A 3.0 g mashed sample was placed into a glass vial. Using a crimping tool, each sample vial was sealed with a fitted cap and septum. Each vial was sealed tightly to prevent leaks and uncharacteristic decrease in sensor signal. The sample vials were then placed in the instrumental tray for further analysis. In this study, the sample was incubated at 50 °C for 10 min. The data collected using the e-nose were analyzed using principal component analysis (PCA) to differentiate the cocoa beans.
2.9. Statistical Analysis
One-way single-factor analysis of variance (ANOVA) was performed using SPSS software (version 16.0, SPSS Inc., Chicago, IL, USA). The F ratio was used to determine statistical significance at p < 0.05. A multiple-comparison test using Fisher’s least significance difference (LSD) was conducted. PCA was employed to describe the variability of sensory data.
The varieties, growing conditions and fermentation of cocoa beans seem to influence their average bean weight, level of polyphenols and amino acids. Such observation held true, as the present study found varying values in the cocoa bean samples used. Although the Hainan cocoa beans were lighter than the other samples, their total polyphenolic and flavonoid content were higher or equal to the cocoa beans from Papua New Guinea and Indonesia. Aside from the interest in the quality standards and economic specification of raw material, manufacturers today pay great attention to declaring their products as functional food. Thus, our data provide additional knowledge to be considered in the promotion of cocoa plantations in China.

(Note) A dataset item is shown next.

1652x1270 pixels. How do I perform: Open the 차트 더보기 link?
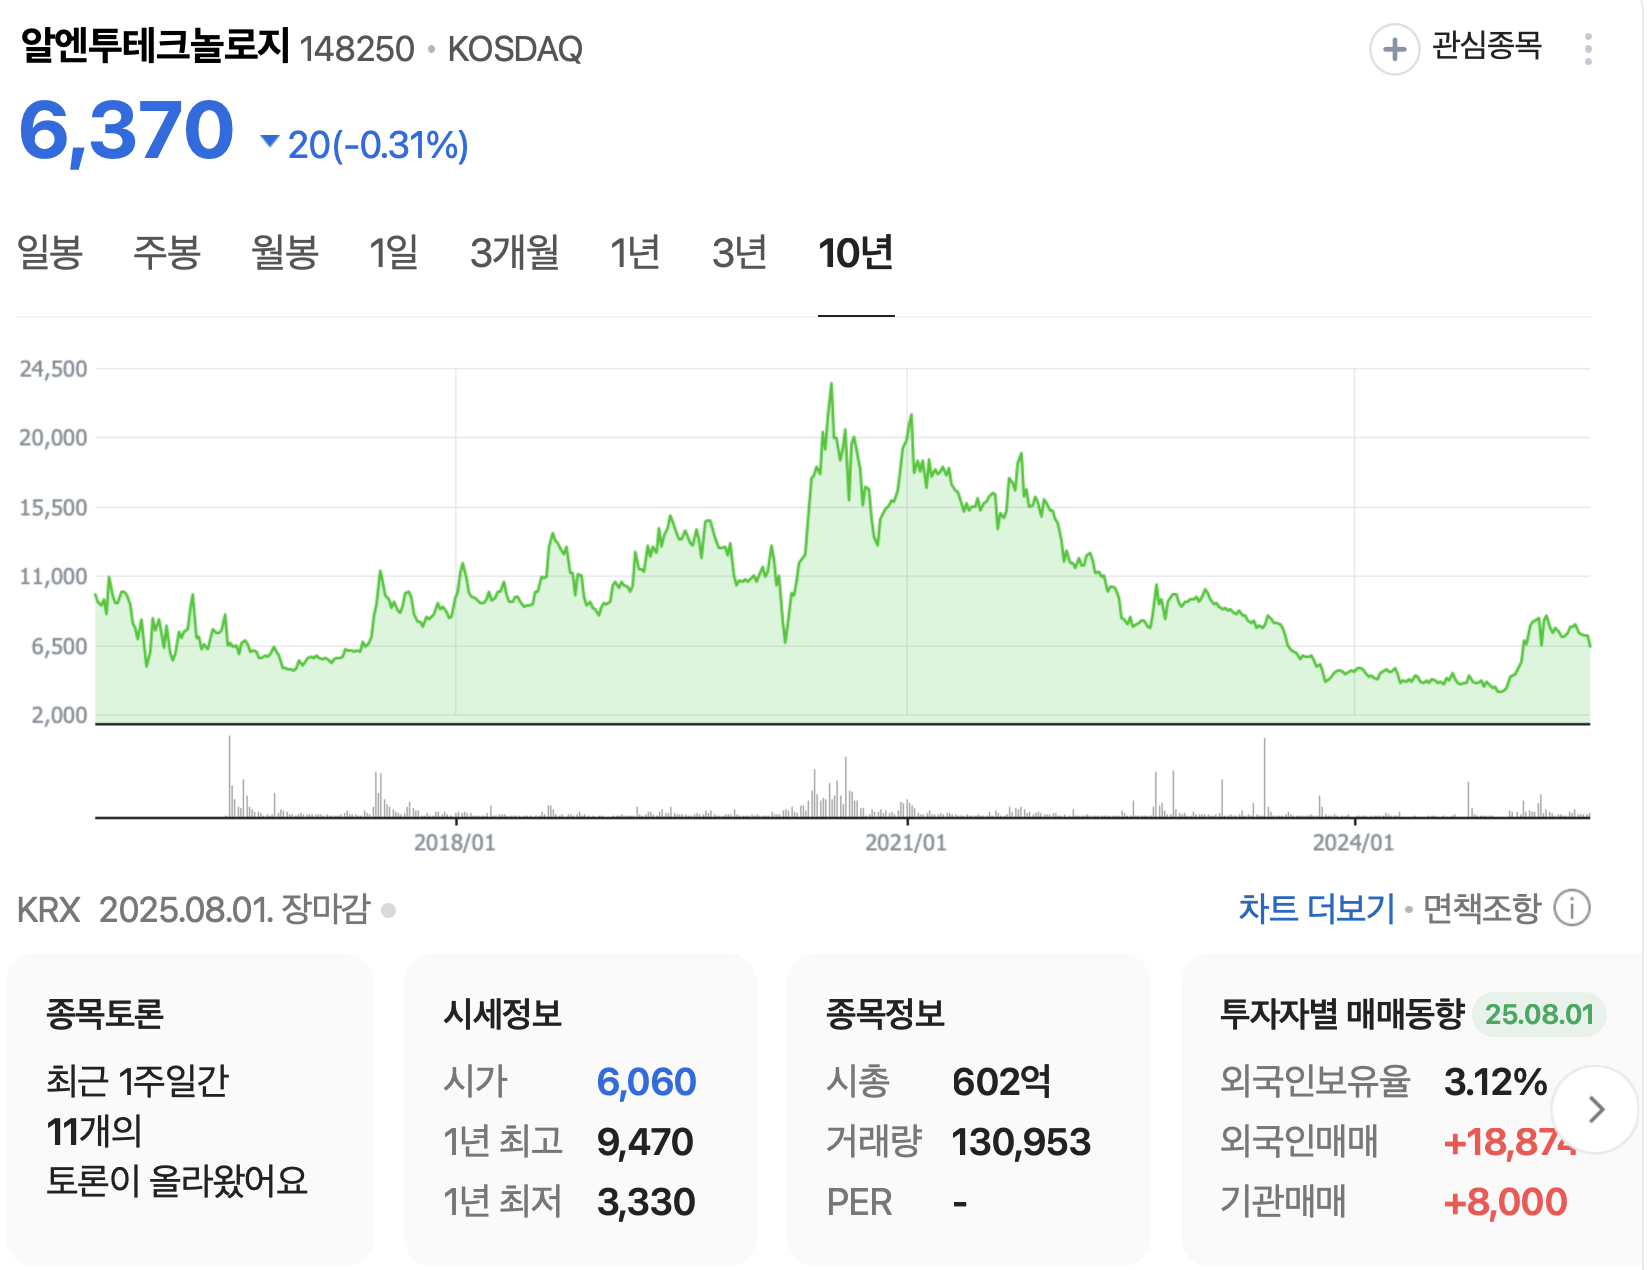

The results obtained from this study are essential in understanding and solving the problems associated with the quality of raw cocoa beans. Further research is needed to determine the effect of the growing conditions, storage time and fermentation on the physico-chemical and flavor quality attributes of industrial raw cocoa material. Such a direction is intended for improving the quality of raw cocoa beans sourced from China, Indonesia and Papua New Guinea.